WHAT YOU ARE ASKED TO DO: Find the word "plus" in the data below and copy each line that holds it.

[Records excerpted from a collection]

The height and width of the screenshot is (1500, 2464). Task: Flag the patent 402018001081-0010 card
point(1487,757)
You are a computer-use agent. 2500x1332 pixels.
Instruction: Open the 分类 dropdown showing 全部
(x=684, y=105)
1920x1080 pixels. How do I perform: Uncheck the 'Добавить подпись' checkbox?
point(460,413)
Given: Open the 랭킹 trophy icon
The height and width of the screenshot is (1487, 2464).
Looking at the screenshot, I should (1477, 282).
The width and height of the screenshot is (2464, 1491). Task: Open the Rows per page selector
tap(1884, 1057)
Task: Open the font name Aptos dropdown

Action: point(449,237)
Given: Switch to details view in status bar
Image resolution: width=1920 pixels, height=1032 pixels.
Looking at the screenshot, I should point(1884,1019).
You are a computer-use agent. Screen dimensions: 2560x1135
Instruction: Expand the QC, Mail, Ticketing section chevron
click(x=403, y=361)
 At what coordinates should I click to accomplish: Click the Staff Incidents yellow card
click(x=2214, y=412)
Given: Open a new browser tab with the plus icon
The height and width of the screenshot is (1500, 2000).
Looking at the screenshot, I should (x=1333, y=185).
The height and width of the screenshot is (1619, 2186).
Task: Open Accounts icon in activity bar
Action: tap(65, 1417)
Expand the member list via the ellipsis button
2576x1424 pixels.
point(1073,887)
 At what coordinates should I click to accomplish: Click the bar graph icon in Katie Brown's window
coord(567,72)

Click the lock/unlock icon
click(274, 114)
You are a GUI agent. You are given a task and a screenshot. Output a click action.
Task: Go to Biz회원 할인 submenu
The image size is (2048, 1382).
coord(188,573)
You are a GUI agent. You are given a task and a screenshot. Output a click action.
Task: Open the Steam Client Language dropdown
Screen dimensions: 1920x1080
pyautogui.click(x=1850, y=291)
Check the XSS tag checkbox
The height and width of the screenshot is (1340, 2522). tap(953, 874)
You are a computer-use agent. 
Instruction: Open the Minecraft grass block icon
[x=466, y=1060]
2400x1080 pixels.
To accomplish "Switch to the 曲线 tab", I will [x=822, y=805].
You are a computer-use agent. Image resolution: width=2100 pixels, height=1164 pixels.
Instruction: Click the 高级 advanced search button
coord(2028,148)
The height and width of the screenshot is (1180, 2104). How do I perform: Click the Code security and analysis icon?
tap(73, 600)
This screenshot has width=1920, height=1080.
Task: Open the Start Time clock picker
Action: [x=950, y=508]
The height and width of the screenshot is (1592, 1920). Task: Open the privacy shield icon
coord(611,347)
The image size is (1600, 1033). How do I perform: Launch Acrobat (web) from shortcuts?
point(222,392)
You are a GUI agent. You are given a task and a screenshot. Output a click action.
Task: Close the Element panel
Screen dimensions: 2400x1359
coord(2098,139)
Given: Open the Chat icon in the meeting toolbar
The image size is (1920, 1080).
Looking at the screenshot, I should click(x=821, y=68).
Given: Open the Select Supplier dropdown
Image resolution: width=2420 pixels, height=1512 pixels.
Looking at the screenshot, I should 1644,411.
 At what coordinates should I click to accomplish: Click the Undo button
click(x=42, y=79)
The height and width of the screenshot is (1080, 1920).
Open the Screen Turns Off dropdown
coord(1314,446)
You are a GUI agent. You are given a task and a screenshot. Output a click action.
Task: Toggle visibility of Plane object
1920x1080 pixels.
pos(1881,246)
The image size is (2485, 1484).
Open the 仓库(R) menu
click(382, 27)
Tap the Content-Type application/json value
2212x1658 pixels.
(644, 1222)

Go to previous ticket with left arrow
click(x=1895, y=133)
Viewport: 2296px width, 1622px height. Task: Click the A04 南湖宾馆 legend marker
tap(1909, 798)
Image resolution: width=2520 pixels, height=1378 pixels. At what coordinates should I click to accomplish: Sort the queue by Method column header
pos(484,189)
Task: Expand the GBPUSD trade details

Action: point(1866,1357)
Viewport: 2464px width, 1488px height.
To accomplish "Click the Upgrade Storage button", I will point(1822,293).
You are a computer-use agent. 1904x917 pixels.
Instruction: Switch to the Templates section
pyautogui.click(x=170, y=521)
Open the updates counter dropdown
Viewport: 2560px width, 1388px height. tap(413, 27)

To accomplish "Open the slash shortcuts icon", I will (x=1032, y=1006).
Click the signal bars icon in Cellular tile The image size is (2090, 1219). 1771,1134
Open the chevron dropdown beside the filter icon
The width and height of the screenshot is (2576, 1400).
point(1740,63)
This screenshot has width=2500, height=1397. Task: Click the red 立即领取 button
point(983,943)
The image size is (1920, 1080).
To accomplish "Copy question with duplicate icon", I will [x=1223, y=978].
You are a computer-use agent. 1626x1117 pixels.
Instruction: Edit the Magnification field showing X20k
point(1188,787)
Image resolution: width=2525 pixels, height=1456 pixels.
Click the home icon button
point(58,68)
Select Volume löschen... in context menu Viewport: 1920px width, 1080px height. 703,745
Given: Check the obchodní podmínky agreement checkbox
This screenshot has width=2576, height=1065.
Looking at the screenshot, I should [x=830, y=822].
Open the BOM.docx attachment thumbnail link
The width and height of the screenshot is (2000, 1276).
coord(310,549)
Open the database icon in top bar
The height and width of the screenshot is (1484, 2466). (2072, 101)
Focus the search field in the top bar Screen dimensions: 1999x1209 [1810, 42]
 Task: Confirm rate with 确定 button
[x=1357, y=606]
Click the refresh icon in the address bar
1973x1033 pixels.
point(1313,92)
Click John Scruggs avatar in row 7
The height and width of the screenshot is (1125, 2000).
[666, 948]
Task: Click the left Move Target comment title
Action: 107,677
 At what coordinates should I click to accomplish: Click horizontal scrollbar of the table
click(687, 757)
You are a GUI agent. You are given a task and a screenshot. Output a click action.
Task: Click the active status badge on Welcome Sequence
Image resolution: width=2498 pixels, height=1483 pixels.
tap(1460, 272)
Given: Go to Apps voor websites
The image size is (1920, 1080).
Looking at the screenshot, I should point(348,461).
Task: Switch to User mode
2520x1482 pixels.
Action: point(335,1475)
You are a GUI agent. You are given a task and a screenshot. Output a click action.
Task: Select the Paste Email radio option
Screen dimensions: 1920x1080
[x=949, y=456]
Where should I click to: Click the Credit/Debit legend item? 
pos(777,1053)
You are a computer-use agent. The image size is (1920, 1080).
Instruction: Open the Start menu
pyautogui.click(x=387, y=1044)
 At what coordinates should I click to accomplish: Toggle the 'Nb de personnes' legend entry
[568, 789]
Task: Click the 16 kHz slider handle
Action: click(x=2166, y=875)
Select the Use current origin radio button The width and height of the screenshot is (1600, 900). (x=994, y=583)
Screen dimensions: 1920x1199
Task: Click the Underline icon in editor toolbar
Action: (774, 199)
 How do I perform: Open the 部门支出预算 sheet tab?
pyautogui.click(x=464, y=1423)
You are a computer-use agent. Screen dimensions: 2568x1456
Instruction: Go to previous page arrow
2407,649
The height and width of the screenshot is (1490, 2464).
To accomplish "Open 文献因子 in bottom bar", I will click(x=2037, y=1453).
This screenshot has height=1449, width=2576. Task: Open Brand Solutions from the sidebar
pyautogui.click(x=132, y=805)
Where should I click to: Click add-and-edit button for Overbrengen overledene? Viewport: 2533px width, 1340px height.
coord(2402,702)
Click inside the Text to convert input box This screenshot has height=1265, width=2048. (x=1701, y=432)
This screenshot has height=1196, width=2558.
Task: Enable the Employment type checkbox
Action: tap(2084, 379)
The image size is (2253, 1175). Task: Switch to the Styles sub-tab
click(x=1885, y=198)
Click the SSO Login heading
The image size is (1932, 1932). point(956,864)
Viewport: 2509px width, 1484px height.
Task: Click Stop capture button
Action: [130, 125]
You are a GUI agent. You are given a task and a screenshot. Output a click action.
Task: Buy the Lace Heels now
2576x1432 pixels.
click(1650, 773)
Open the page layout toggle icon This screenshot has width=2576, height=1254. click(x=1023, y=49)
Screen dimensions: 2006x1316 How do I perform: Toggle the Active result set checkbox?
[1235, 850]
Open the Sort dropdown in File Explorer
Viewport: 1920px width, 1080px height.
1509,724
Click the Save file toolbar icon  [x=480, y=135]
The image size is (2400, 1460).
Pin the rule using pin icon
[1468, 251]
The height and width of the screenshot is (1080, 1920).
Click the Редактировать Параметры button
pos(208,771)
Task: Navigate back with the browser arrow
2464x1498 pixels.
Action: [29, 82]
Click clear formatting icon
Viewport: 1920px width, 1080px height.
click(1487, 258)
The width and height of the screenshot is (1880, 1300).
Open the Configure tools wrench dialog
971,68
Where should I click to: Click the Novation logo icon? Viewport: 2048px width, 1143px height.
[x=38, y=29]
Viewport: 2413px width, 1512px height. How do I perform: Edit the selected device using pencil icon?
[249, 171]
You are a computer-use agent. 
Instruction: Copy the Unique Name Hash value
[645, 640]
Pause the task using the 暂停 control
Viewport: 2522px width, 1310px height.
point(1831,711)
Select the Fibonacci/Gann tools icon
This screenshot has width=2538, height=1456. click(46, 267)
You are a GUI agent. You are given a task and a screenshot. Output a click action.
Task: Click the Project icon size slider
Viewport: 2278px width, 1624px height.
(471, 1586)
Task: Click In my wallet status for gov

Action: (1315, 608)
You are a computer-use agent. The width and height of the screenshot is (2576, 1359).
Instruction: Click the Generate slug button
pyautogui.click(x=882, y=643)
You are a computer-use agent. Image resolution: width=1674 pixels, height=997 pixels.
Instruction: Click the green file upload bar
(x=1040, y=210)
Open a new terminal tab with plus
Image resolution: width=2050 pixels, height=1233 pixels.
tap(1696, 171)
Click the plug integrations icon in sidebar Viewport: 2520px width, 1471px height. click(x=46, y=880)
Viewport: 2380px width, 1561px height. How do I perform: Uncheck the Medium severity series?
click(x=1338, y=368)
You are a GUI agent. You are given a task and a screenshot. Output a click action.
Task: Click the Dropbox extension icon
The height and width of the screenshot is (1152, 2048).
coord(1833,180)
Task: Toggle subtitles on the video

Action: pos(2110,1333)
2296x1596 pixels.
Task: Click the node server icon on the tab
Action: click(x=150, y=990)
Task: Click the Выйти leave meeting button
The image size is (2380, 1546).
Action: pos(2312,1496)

EXERCISE ANSWER:
Given: Open a new browser tab with the plus icon
Open a new terminal tab with plus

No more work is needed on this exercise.